▸ **Data for this exercise**
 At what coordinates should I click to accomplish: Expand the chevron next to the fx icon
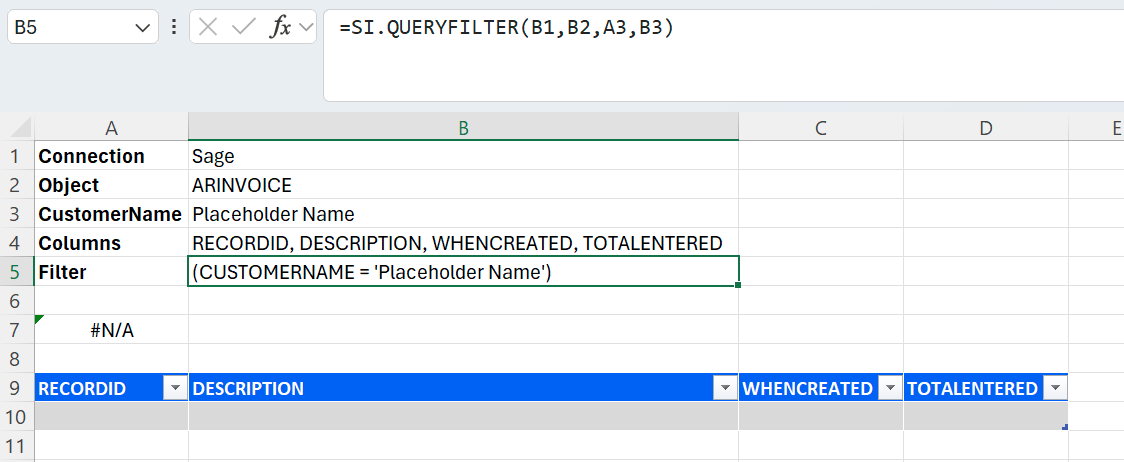pos(306,28)
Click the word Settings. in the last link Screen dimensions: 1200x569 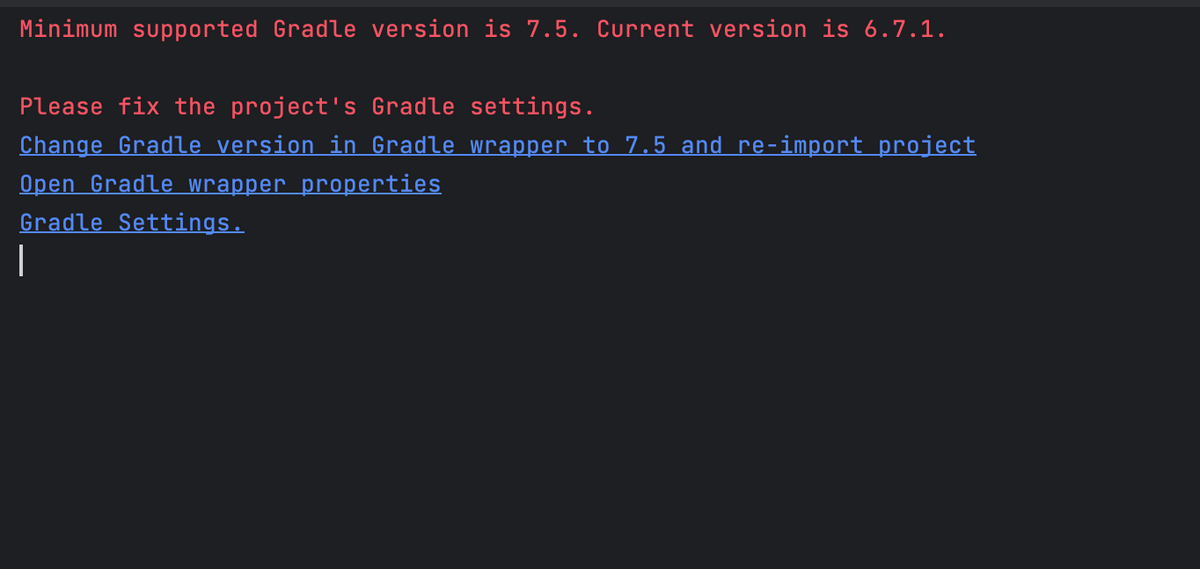[181, 223]
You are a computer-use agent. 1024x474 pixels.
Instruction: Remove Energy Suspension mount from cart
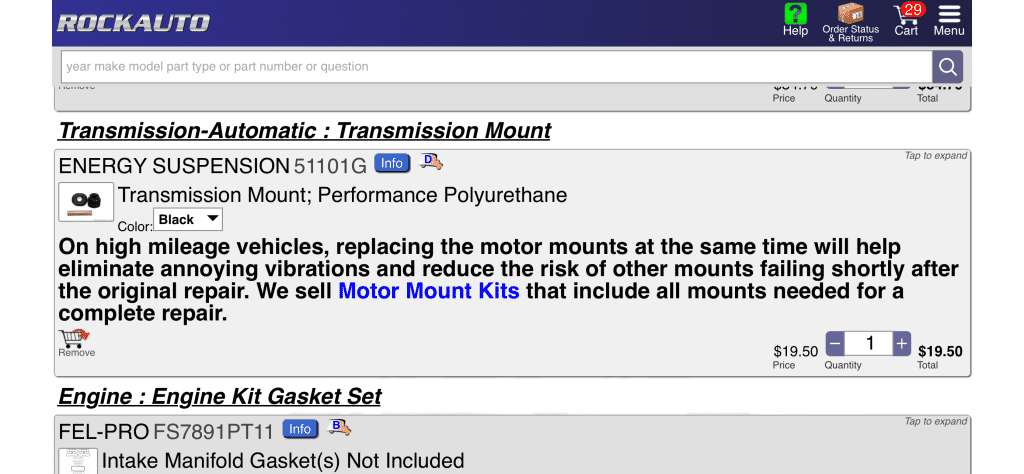[75, 343]
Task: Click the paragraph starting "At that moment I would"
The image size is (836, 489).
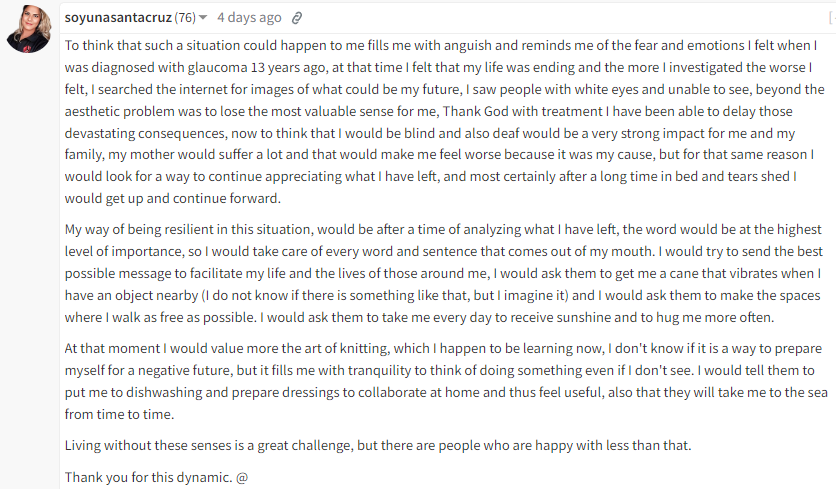Action: [446, 381]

▸ **Exercise goal**
Rewrite the records, starting at the line that contains "You are a computer-use" and ending at the end of the records, with "Instruction" changed to "Command" and nothing else altered. Leave the pictures out of your answer.

▸ **Full output**
You are a computer-use agent. 1024x474 pixels.
Command: Remove Energy Suspension mount from cart
[75, 343]
Task: Click the paragraph starting "At that moment I would"
The image size is (836, 489).
Action: [446, 381]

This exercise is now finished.